Sammlung der Entscheidungen des Schweizerischen Bundesgerichts
Collection des arrêts du Tribunal fédéral suisse
Raccolta delle decisioni del Tribunale federale svizzero

BGE 119 II 386



119 II 386

77. Extrait de l'arrêt de la Ire Cour civile du 7 septembre 1993 dans la
cause F. S.p.A. et M. S.p.A. contre M. et Tribunal arbitral (recours de
droit public) Regeste

    Internationale Schiedsgerichtsbarkeit; rechtliches Gehör; Aussetzung;
Ordre public (Art. 190 Abs. 2 lit. e IPRG).

    1. Die Partei, welche meint, Opfer eines Prozessfehlers geworden zu
sein, hat dies im Schiedsgerichtsverfahren zu rügen; andernfalls kann sie
den Fehler mit der Beschwerde gegen das Urteil nicht mehr geltend machen
(E. 1a).

    2. Eine Partei kann sich nicht auf ihren Anspruch auf rechtliches
Gehör berufen, um die Aussetzung des Verfahrens zu erzwingen (E. 1b).

    3. Der Leitsatz "le pénal tient le civil en l'état" gehört nicht zu
den Grundprinzipien der schweizerischen Rechts- und Wertordnung (E. 1c).

Sachverhalt

    A.- En 1979 et 1980, F. S.p.A. et M. S.p.A., sociétés nationalisées de
droit italien spécialisées dans la fabrication de matériel de guerre, ont
confié à M. le soin de s'entremettre, en tant qu'agent, pour la vente de
navires et d'autres équipements militaires à la République de X. Jusqu'en
1987, les contrats conclus avec cet Etat, de même que le contrat d'agence,
ont été régulièrement exécutés.
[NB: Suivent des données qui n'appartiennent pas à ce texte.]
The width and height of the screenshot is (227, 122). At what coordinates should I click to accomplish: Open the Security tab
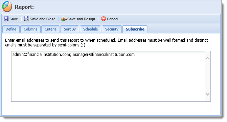(112, 29)
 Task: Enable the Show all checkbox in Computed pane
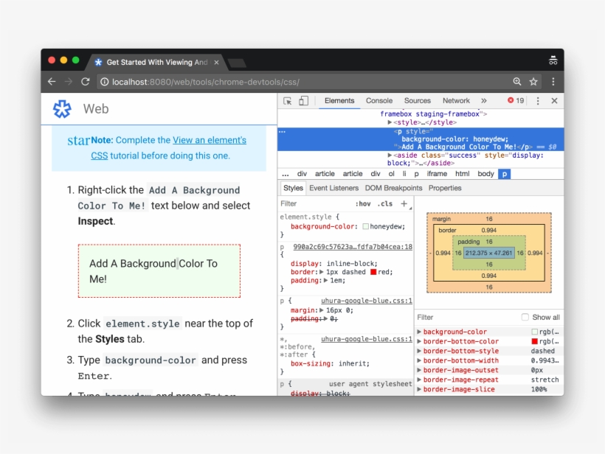coord(527,317)
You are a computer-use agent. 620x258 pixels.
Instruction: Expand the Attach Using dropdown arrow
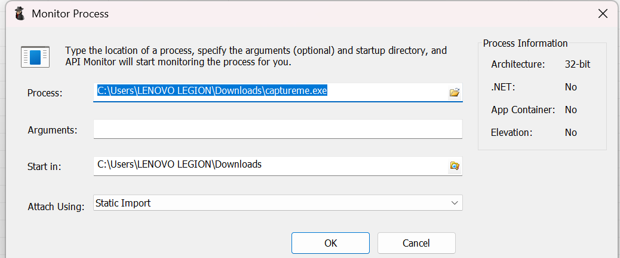pos(455,204)
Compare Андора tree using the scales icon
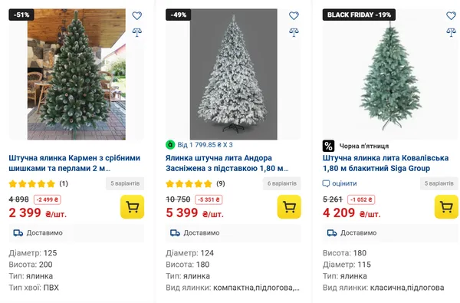This screenshot has height=303, width=460. click(294, 32)
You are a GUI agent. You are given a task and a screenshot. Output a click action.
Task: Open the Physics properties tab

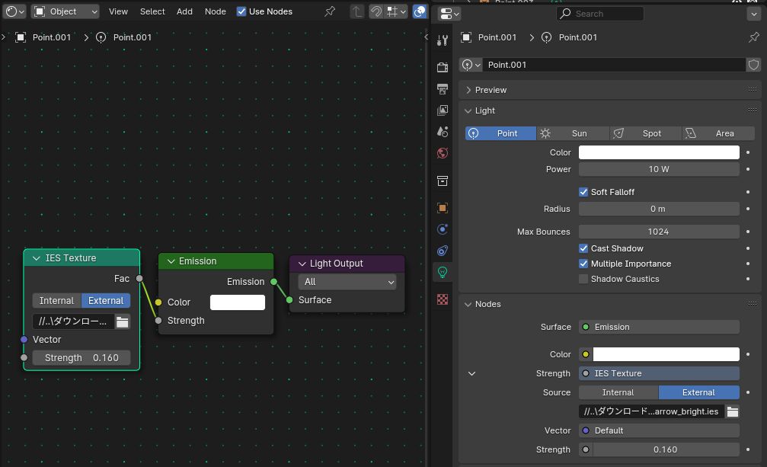pos(443,229)
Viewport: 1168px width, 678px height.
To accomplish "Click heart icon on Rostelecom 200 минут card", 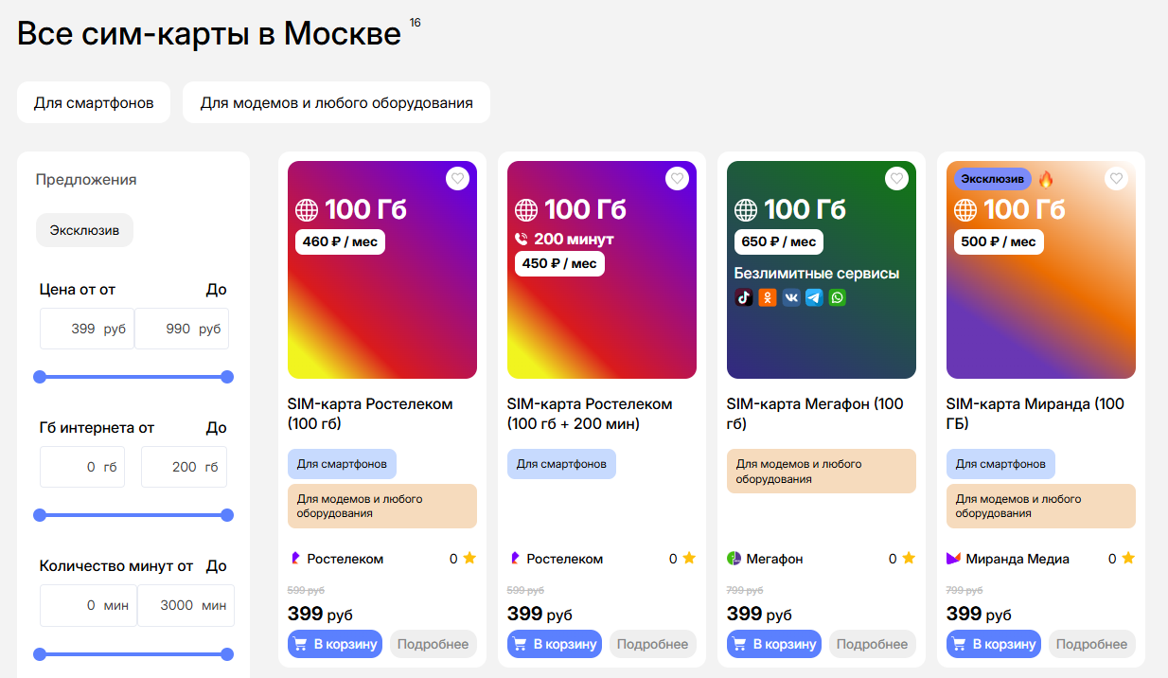I will pos(677,178).
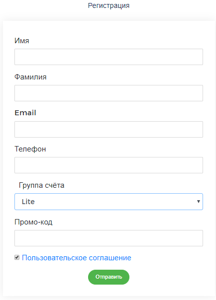Submit form with the Отправить button
The height and width of the screenshot is (300, 216).
108,277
Par la suite, des difficultés ont surgi:
l'Etat concerné a tout d'abord suspendu ses paiements, et les résolutions
adoptées en 1990 et 1991 par le Conseil de sécurité de l'ONU à l'encontre
de cet Etat ont rendu ensuite impossibles toutes autres livraisons.

    B.- Dans sa sentence du 9 mars 1993, le Tribunal arbitral saisi a
admis l'action de M. à concurrence de 7'580'024 US $, en tant qu'elle
était dirigée contre F. S.p.A., et à concurrence de 2'870'234 US $,
en tant qu'elle était dirigée contre M. S.p.A., intérêts non compris.

    C.- Le Tribunal fédéral a rejeté le recours de droit public interjeté
par F. S.p.A. et M. S.p.A.

Auszug aus den Erwägungen:

                   Extrait des considérants:

Erwägung 1

    1.- Les recourantes se plaignent tout d'abord d'une violation de
leur droit d'être entendues (art. 190 al. 2 let. d LDIP). Devant le
Tribunal arbitral, elles avaient relevé que les contrats d'agence étaient
contraires aux moeurs - et donc nuls -, puisque les provisions convenues
auraient servi partiellement au paiement de pots-de-vin. Pour établir
le bien-fondé de cette allégation, elles avaient excipé d'une procédure
pénale introduite en Italie et elles avaient requis la suspension de la
procédure arbitrale jusqu'à droit connu sur le sort de l'affaire pénale;
toutefois, le Tribunal arbitral avait rejeté leur requête. Elles voient
dans ce rejet une violation de leur droit à la preuve et, partant, un
déni de justice formel commis à leur encontre.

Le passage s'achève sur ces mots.